A tal proposito, lei crede nella validità dell’nft come certificazione di autenticità dell’orologio?
“Si, assolutamente. Ci sono già società che se ne occupano. Lo mettono in una sorta di scatoletta, riproducendone in digitale anche i dettagli invisibili a occhio nudo, affibbiandogli poi un numero seriale unico”.
Cosa pensa degli Swatch?
“Mi sono sempre piaciuti. Ho collezionato i più divertenti, quelli disegnati dagli artisti”.
Cos’è il lusso?
“Avere del tempo. Le 24 ore non bastano per tutte le cose che uno vorrebbe e dovrebbe fare. Serve disciplina: premia sempre, nel lavoro come nel collezionismo”.
A parte gli orologi d’epoca (e le auto), quali altri pleasure asset ama?

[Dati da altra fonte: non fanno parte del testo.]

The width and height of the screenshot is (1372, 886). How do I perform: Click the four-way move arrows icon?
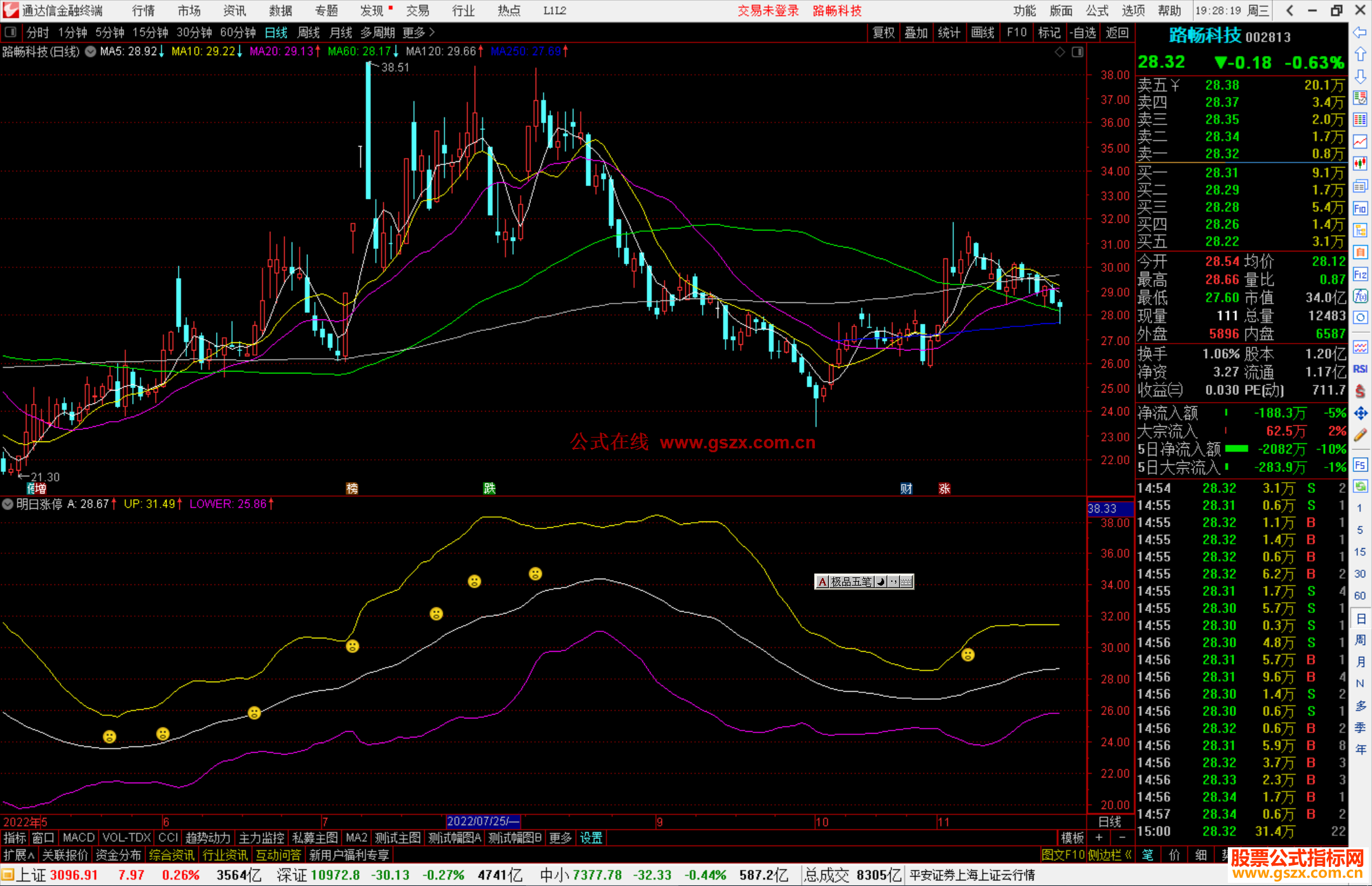click(1360, 413)

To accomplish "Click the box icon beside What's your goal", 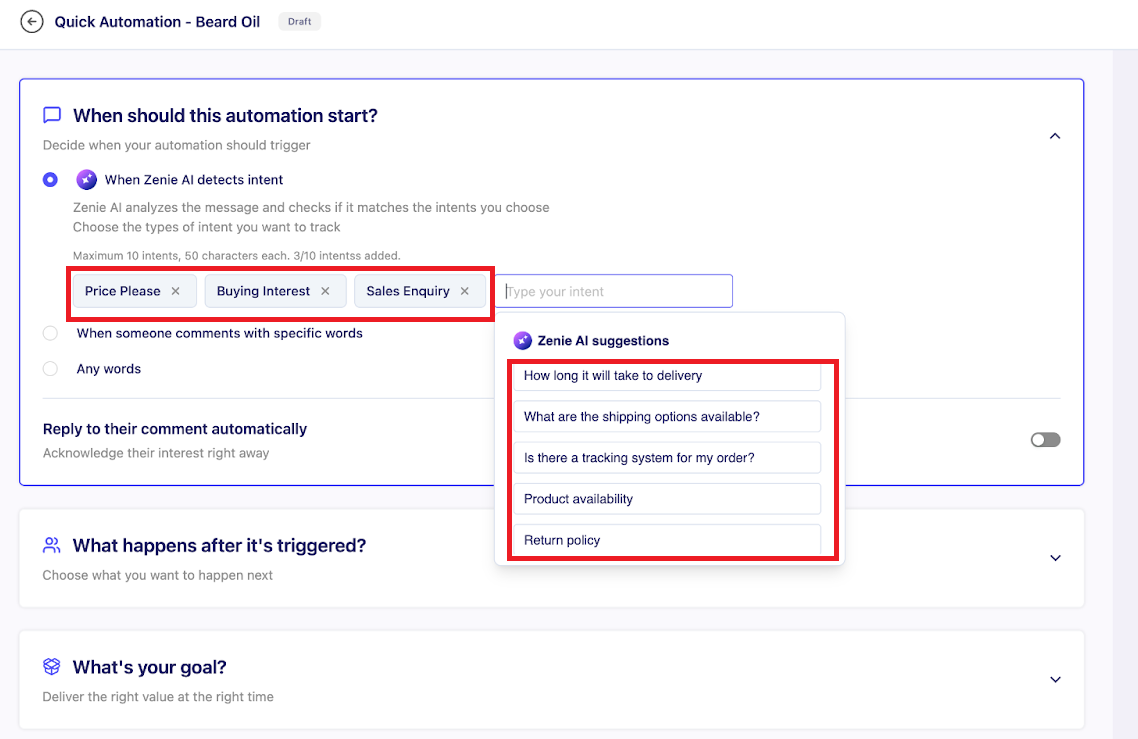I will click(52, 667).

Avevo iniziato a collezionare foto. Poi ho lasciato perdere. La dedizione all’orologeria richiedeva tempo e studio. Apprezzo il design anni ’60. Fra gli artisti viventi mi piacciono Richter, Hockney, Hirst. Quando vivevo a New York conobbi Warhol, Keith Haring e Basquiat, che non capivo: il suo mi sembrava solo un graffitismo evoluto. Anche a Warhol piacevano gli orologi: lo avevo conosciuto in un mercatino, da una ragazza che vendeva Cartier. Mi portò alla Factory, mi propose un ritratto per 5000 dollari. Dissi di no”.
Disse di no ad Andy Warhol?
“Con quei soldi preferivo comprarci degli orologi”.